13. Reverting to the merits of the challenge in the present petitions to the validity of the newly added Explanation 2 to Section 2 (1) (zd) of the DVAT Act, Mr. Laxmi Kumaran submitted that it has substituted for the actual sale price, a price that had not been paid by the Petitioners to the oil companies. It, therefore, had no nexus or connection between the actual taxable event of sale. He submitted that the substitution of assumed price and assumed quantity in place of actual price/quantity in a completed sale transaction for purpose of levy of tax on the subject matter of tax cannot be subject of tax under Entry 54 of List II of the 7th Schedule of the Constitution of India and further results in taking away from it the character of "Sale Price" and "Sale of Goods" as envisaged in Section 2 (1) (zd) and Section 3 of the DVAT Act respectively. It was contrary to the law explained by the Supreme Court in State of Rajasthan v. Rajasthan Chemists Association MANU/SC/8811/2006 : (2006) 6 SCC 773. He next submitted that the word 'sale' meant transfer of property in the goods from one person to another for consideration. The taxable event being the sale it is the actual consideration paid or payable which is subject to tax. Further, the title in the goods is passed from the oil companies to the dealers. Once the sale takes place, the oil companies can collect tax from the dealer only on the price at which they sell the petrol or diesel to the dealer.

14. Mr.
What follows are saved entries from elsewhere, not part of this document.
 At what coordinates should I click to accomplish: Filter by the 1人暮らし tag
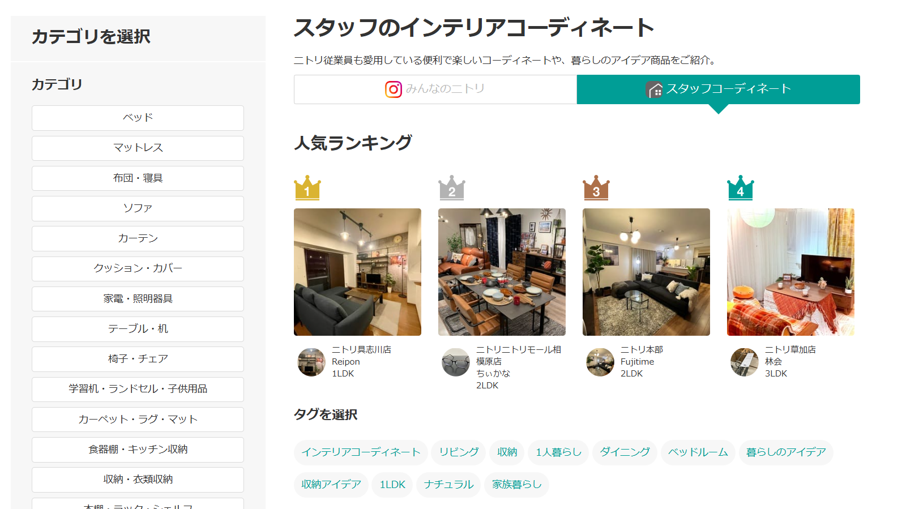point(558,452)
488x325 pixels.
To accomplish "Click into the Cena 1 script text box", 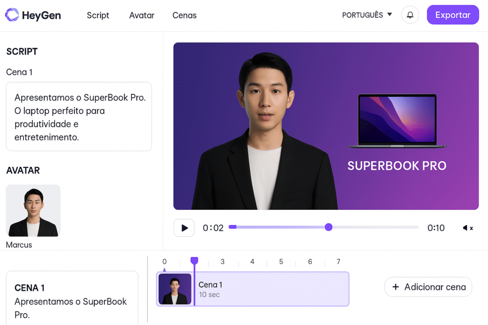I will tap(79, 117).
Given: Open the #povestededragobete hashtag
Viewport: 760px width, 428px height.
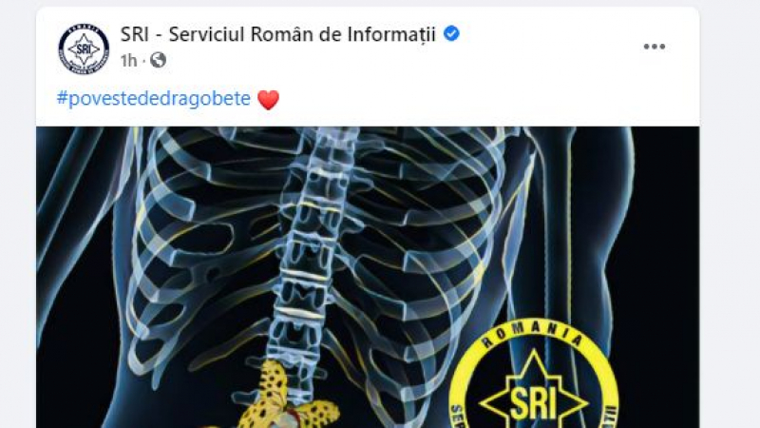Looking at the screenshot, I should pyautogui.click(x=154, y=99).
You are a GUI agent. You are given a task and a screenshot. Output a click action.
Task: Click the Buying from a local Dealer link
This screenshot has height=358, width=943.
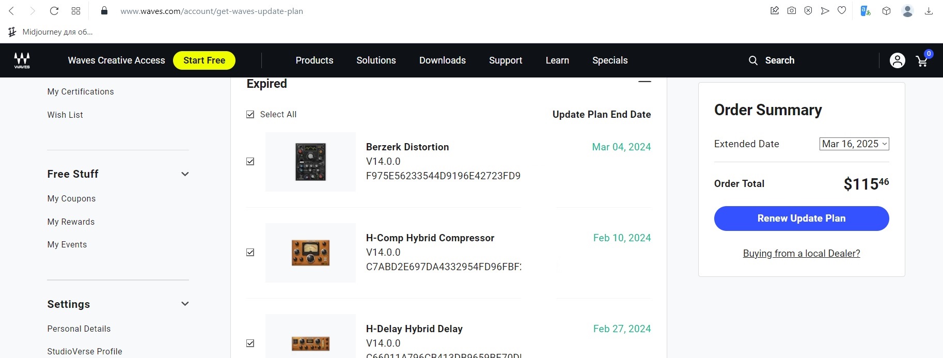pyautogui.click(x=801, y=253)
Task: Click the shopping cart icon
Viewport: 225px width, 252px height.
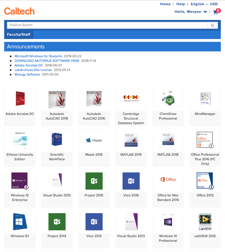Action: (x=216, y=12)
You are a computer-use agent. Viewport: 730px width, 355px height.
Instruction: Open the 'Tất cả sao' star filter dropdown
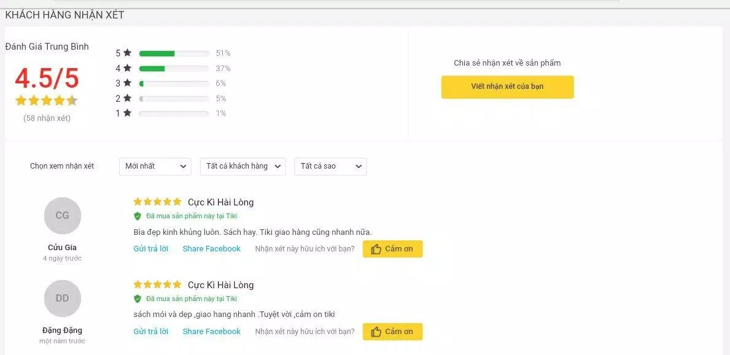(330, 166)
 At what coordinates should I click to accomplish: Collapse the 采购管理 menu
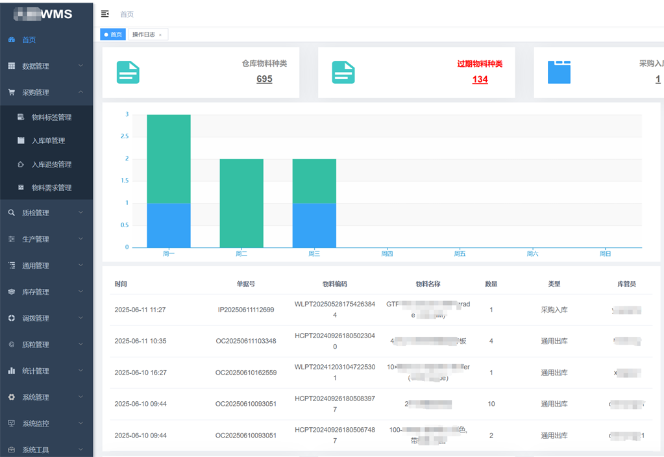pyautogui.click(x=45, y=93)
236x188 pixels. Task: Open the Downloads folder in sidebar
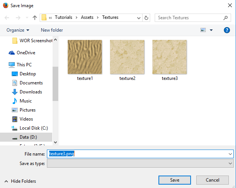[31, 92]
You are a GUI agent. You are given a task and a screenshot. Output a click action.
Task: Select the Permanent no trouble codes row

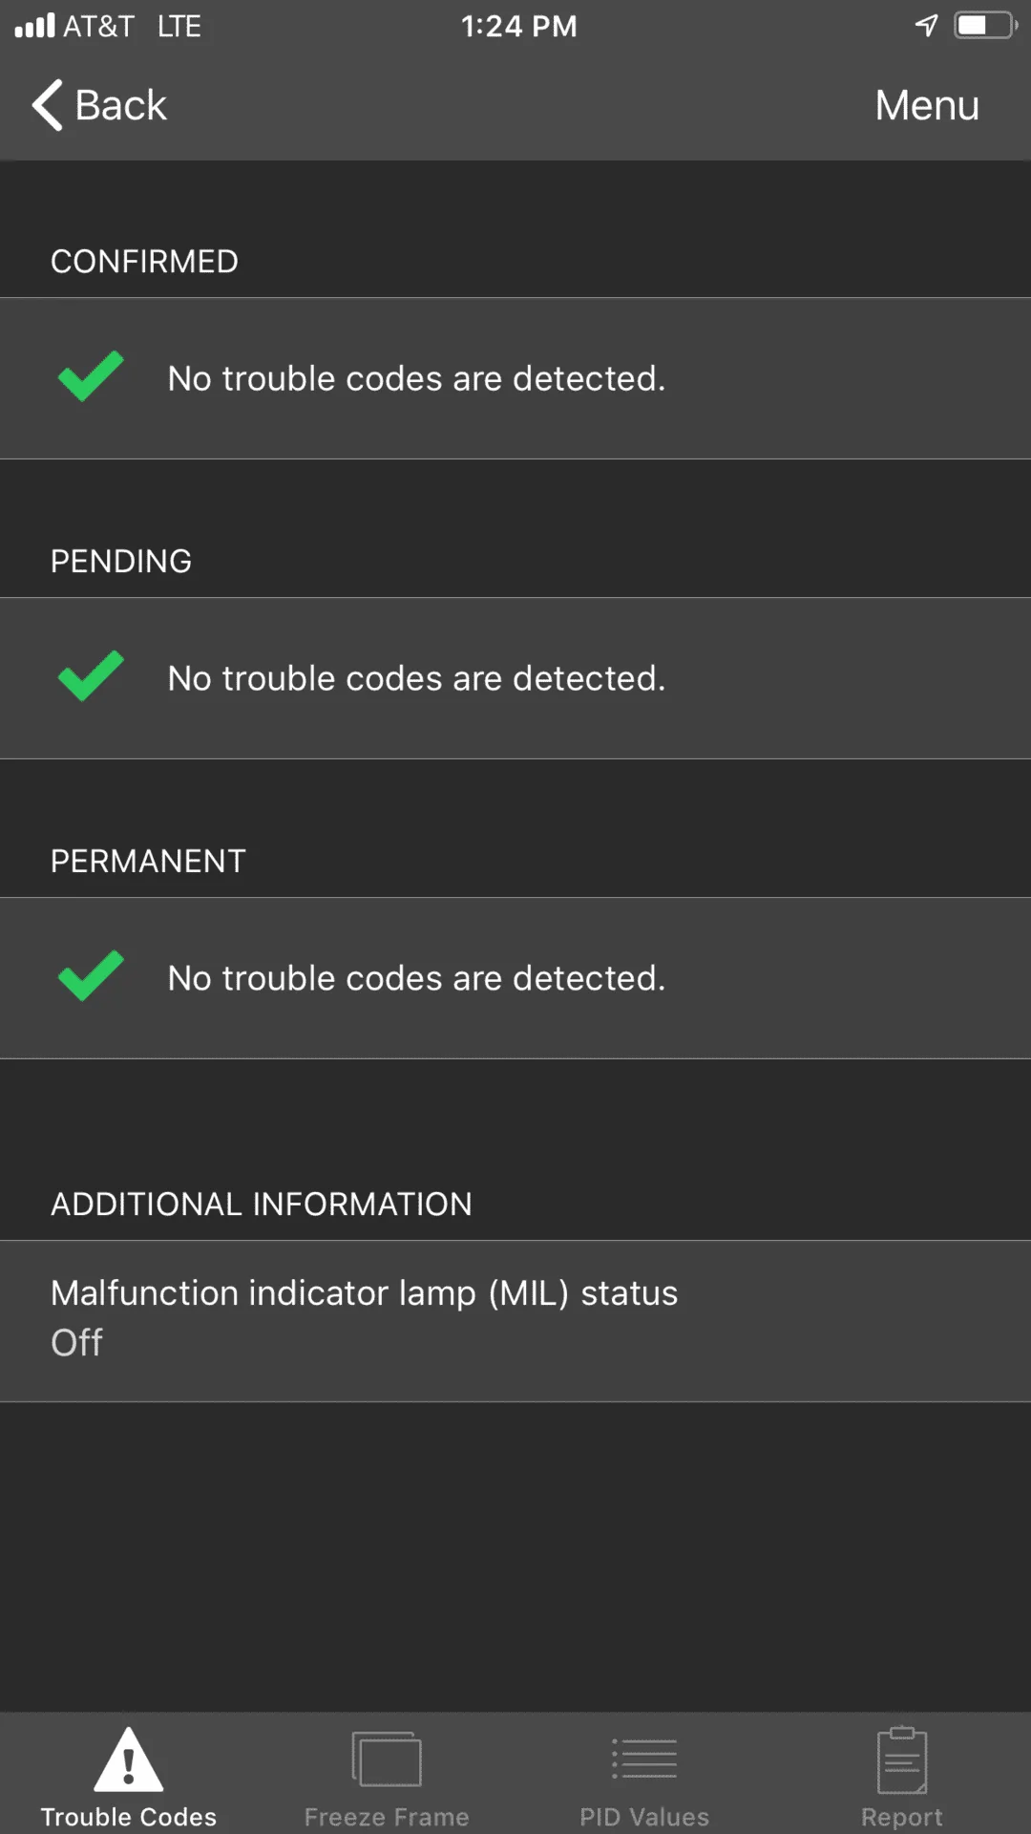516,978
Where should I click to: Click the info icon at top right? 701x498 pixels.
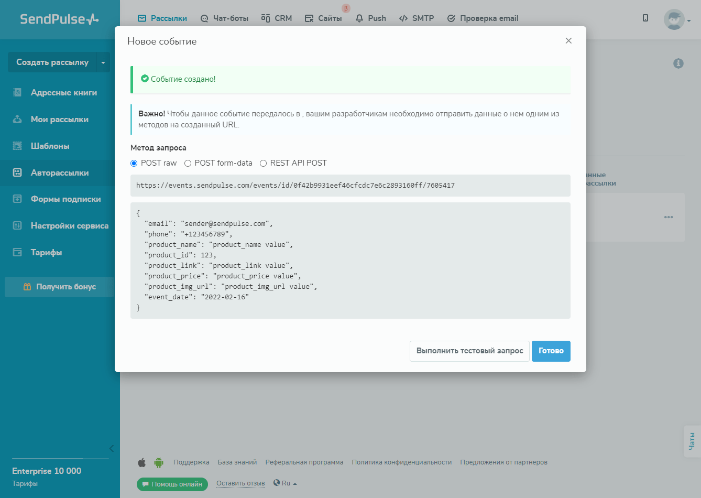click(x=678, y=63)
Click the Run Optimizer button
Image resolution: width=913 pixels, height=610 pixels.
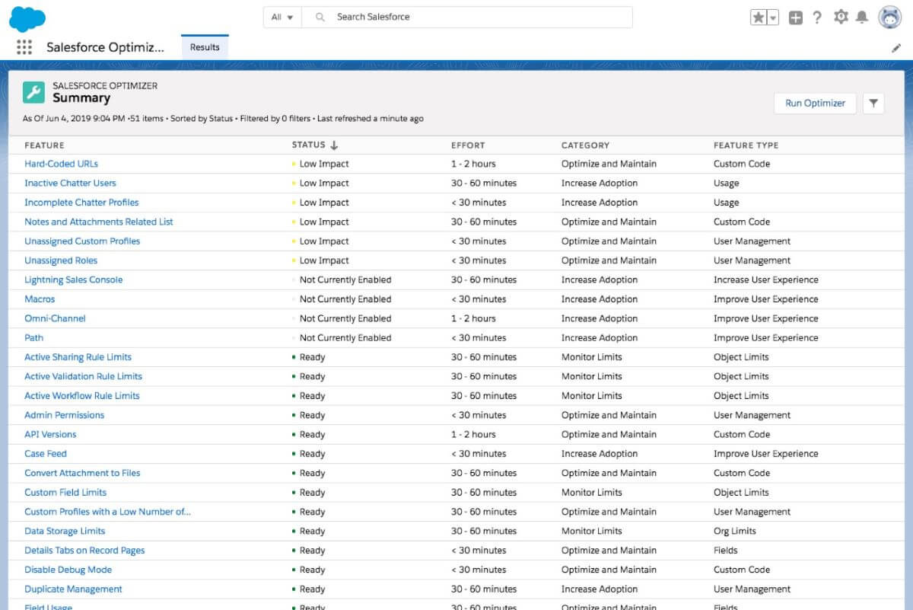tap(815, 103)
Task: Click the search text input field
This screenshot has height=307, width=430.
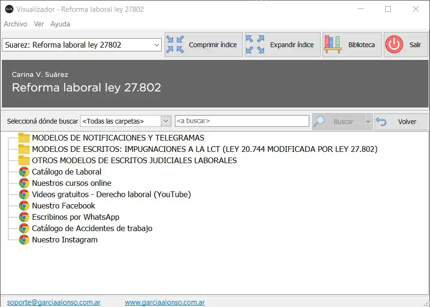Action: (x=242, y=121)
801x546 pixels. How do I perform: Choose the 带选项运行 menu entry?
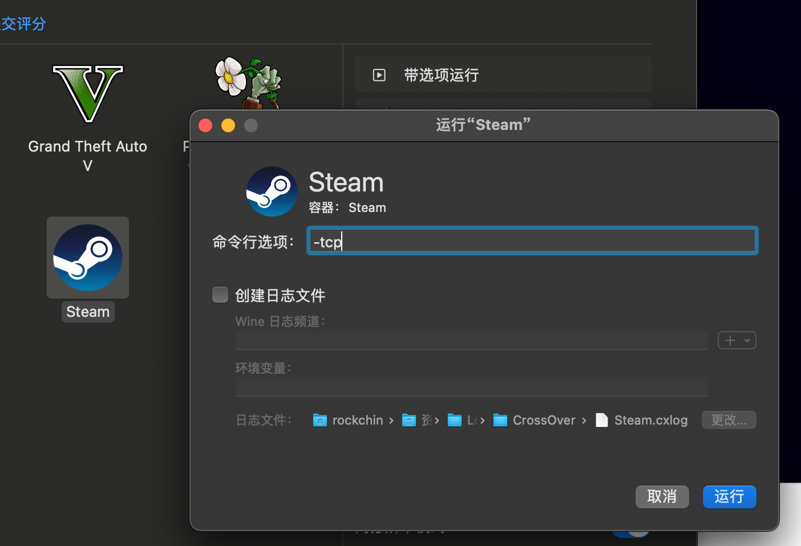pos(442,75)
Laxmi Kumaran contested the assertion in para 3 of the counter affidavit of the Respondents that "the petrol pump dealers are not required to collect VAT from end customers as VAT is charged only on value addition and purchase price of the oil is the same as the selling price of oil by the petrol pump dealers to the end customers." He pointed out with reference to a circular issued earlier by the Respondents in 2006 that even according to them there was a difference in the price at which the dealer purchases the petrol/diesel from the oil companies and the price at which he subsequently sells it to the ultimate consumer. He submitted that the impugned amendment is therefore irrational, arbitrary and violative of Article 14 of the Constitution of India. It also violates Article 265 since it authorises imposition and collection of tax with reference to the price of a transaction of sale that is yet to take place. It also placed an unreasonable restriction on the Petitioner's right to carry out trade and business under Section 19 (g) of the Constitution. Mr. Laxmi Kumaran also referred to the decisions in Moriroku UT India (P) Ltd. v. State of U.P. MANU/SC/7350/2008 : 2008 (224) ELT 365 (SC) and Sales Tax Officer, Pilibhit v. Budh Prakash Jai Prakash MANU/SC/0119/1954 : AIR 1954 SC 459.

Submissions of counsel for the Respondents

15. Countering the above submissions, Mr. Satyakam, Additional Standing counsel for GNCTD, first submitted that since the price paid by the ultimate consumer for the petrol and diesel purchased is already fixed by the oil companies, VAT is being charged, by virtue of the added Explanation 2 to Section 2 (i) (zd) of the DVAT Act, on the actual and not a notional value. The price at which the petrol/diesel is sold is unaffected by the quantum of commission paid by the oil companies to the dealers. The commission to the dealers is disbursed by the oil companies in terms of the agreements entered into with the dealers. He submitted that the petrol purchased by the dealer from the oil company was sold as such without any value addition and therefore in effect it was a single point sale with one sale price, viz., the price at which the commodity was sold to the consumer.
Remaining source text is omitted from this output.